Last Words (Morelli Family 7) - Page 134

I really do love Vince, and that’s why this is all so hard. I didn’t have to. I didn’t intend to, going into it. Mateo told me I had to occupy Vince for one year. I’ve done worse for longer to keep Laurel safe and happy—one year and one client was practically a vacation.

But then I actually liked him. I came to value the life we started piecing together and regret the foundation of lies I had to build it all on. I know the truth would ruin everything, though—I know that. Mateo doesn’t have to tell me that (he did anyway, of course). He doesn’t trust me, so he threatens me. He’s happy with the work I’ve done, he’s happy with how effectively I’ve wrangled Vince. He doesn’t give a damn about our relationship, only the illusion of it, only how it looks to his wife. He only requires Vince to be as happy as is necessary to leave Mia alone, and only for long enough that Mia is convinced. He’s already told me I’m Vince’s last chance. As if I needed more responsibility on my shoulders, now I know if I can’t deal with Vince’s past, he doesn’t get a future.
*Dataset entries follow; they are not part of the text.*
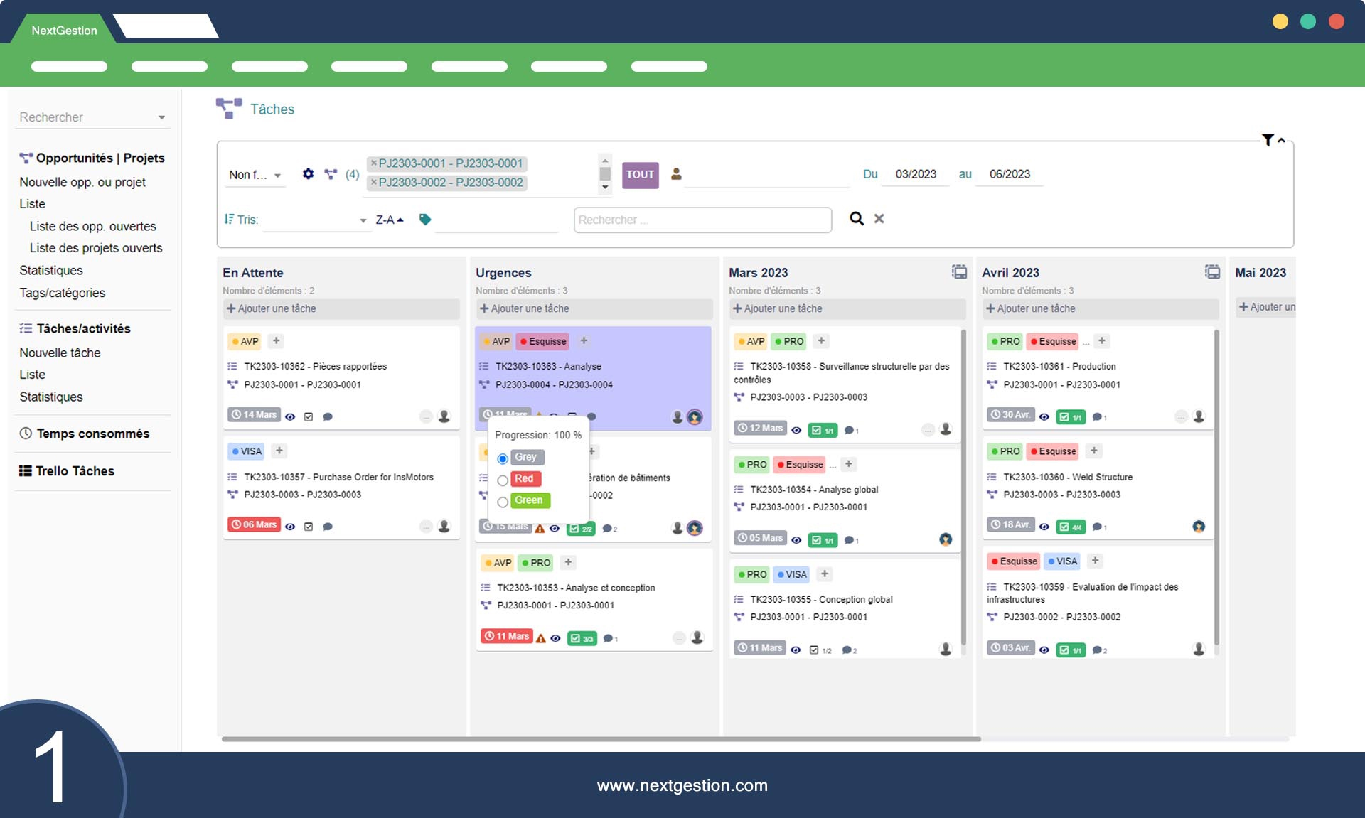The height and width of the screenshot is (818, 1365).
Task: Click the Mars 2023 column view icon
Action: pos(959,272)
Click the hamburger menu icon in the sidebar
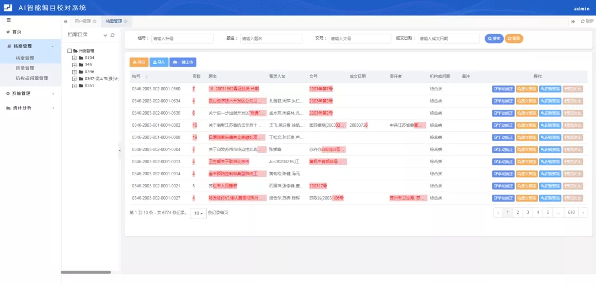The image size is (596, 285). [x=8, y=20]
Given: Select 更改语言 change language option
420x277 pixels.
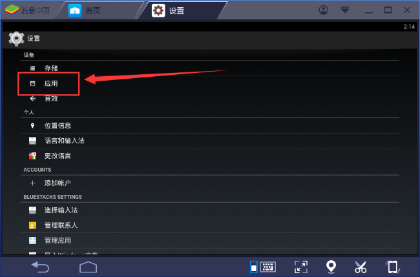Looking at the screenshot, I should 210,156.
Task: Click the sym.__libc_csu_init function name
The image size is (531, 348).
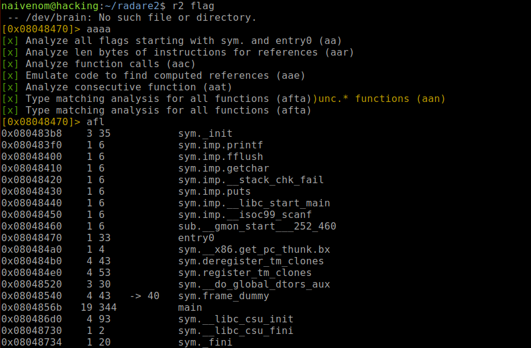Action: point(235,319)
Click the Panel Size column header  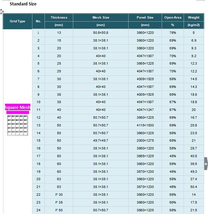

But I hate lying to him. I wish we could have remained in Connecticut, cuddling on the couch and strolling through town on our way to get milkshakes. I love that life with him. I love normalcy.

I think I hate his family, though.

I definitely hate what he did to create Dominic. I’ve made so much progress with him, though. Unless he’s a far better liar than I think he is, he really has let go of so much bitterness toward Mia.

He just let it go a little too late. Now she has his baby, and I have no idea how I’m going to navigate him around this iceberg. Mateo should have told me so I could have put down some groundwork on this front. I’ve done the opposite of that. I had no clue he had some illegitimate child out there—I’ve been gearing his ass up for fatherhood!

Would not have started laying that groundwork if I’d known about all this. I’ve probably made a bigger mess for myself to clean up.

I’m feeling calmer now, so I leave the library. I have no idea where Mia is though, so much as I hate to, I scroll to Boss Man in my contacts and ask him where I can find Mia. I would like to take him up on that offer to spend some time with her today, just to see for myself that she’s all right. I’ve only seen her around him, and she defers to him on everything. I’m not sure she breathes without his permission.

“Playroom,” he sends back. The bubbles appear and he sends me directions from the library, realizing I have no idea where the playroom is.

I go back to my inbox and delete the message. Don’t want to get caught in that lie again.

Poor Vince. His family is fucking crazy. I wish I didn’t have to be a part of it, but I have no way out. I tried. I told him part of the truth to see how he would react, and he reacted poorly. Mateo told me he would. He gave me permission to test it out with half of the truth, obviously leaving out any involvement with him. He assured me he was Vince’s dealbreaker. If I told Vince I had any link to Mateo, I would never be effective again. Vince would write me off. And if I made myself ineffective, Mateo would be greatly displeased. Mateo Morelli is not a man you want to displease.

I find the playroom and wander inside. Two attractive blonde women sit on colorful mats with their legs spread in a V, babies propped up in their laps while they chat. Mia is talking, while the one I don’t recognize jots something down on a notepad beside her.

The other blonde responds, “I feel like we need four days at Magic Kingdom. The first day is just for me. It doesn’t even matter what the kids want to do, I have a whole day’s worth of activities that I want to do.”

Mia grins, stacking bold-colored, plastic blocks in front of the baby between her legs. “Fine by me. I’m down for whatever. Rosalie has already decided she wants to permanently relocate, and she’s never even been there yet.”

“I can’t believe Mateo doesn’t want to go.”

“Oh, he’ll go,” Mia assures her. “I don’t know exactly how I’m going to accomplish it, but he’s going with us.”

I feel like I’m eavesdropping, so I call out, “Hey, ladies.”

Mia looks back over her shoulder and the other one looks up. “Oh, hey Carly,” Mia says, starting to push up off the floor.